- **Supplied material**
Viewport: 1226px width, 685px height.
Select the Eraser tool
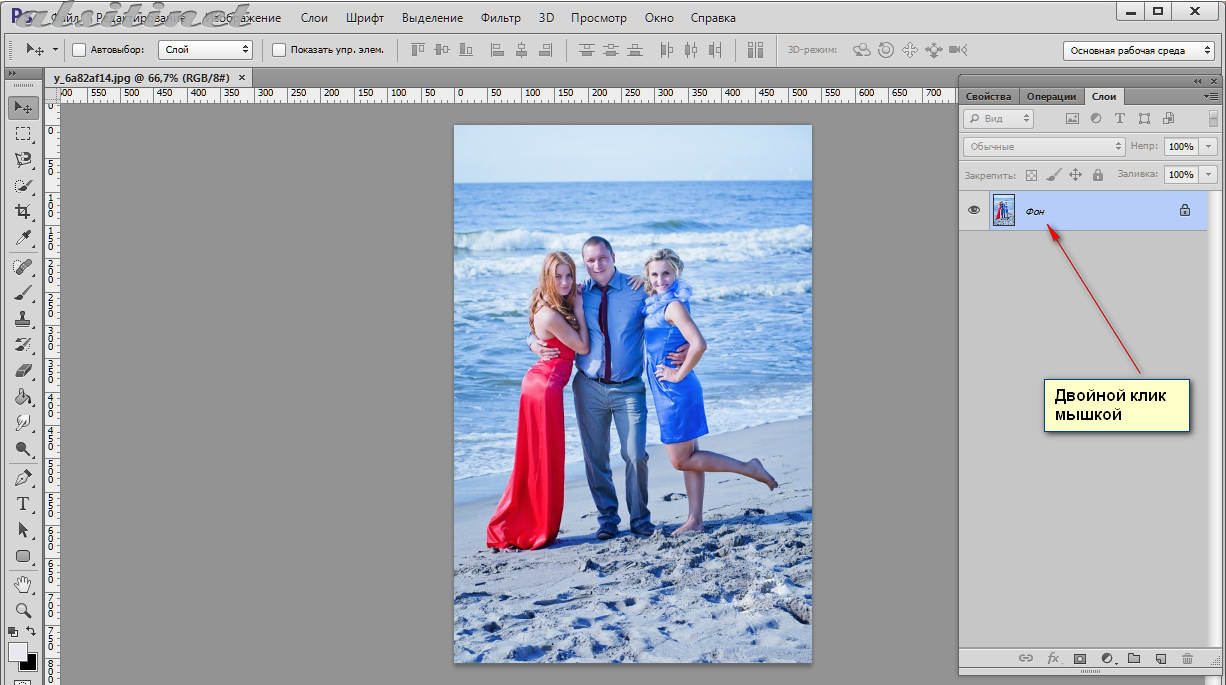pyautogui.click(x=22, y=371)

==

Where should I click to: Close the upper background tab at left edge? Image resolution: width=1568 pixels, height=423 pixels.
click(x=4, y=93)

...

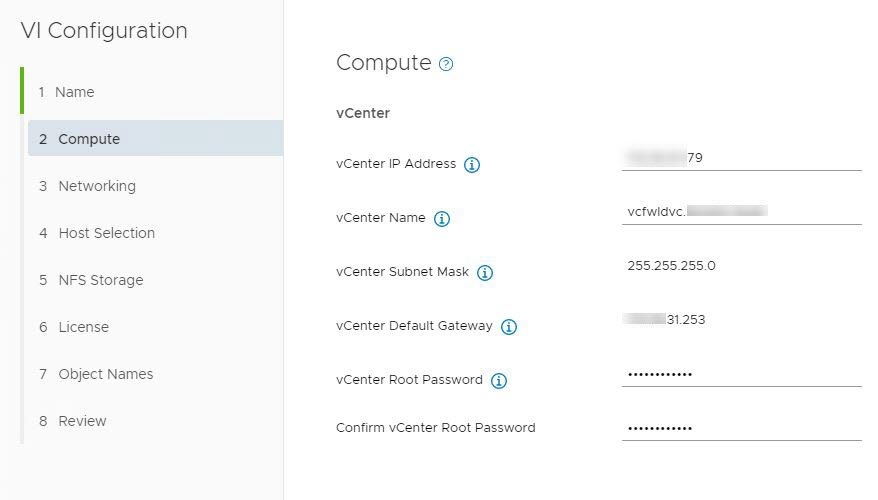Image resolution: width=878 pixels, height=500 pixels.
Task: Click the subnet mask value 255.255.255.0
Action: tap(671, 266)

- **Aim**
Lay out the part of the data that starts with the line containing "Viewport: 1226px width, 685px height." and ends with the line containing "pyautogui.click(x=22, y=371)" as a Markdown table. Use the columns Row and Line, skip blank lines, and leave the pictures out.

- **Solution to the exercise**
| Row | Line |
|---|---|
| 1 | Viewport: 1226px width, 685px height. |
| 2 | Select the Eraser tool |
| 3 | pyautogui.click(x=22, y=371) |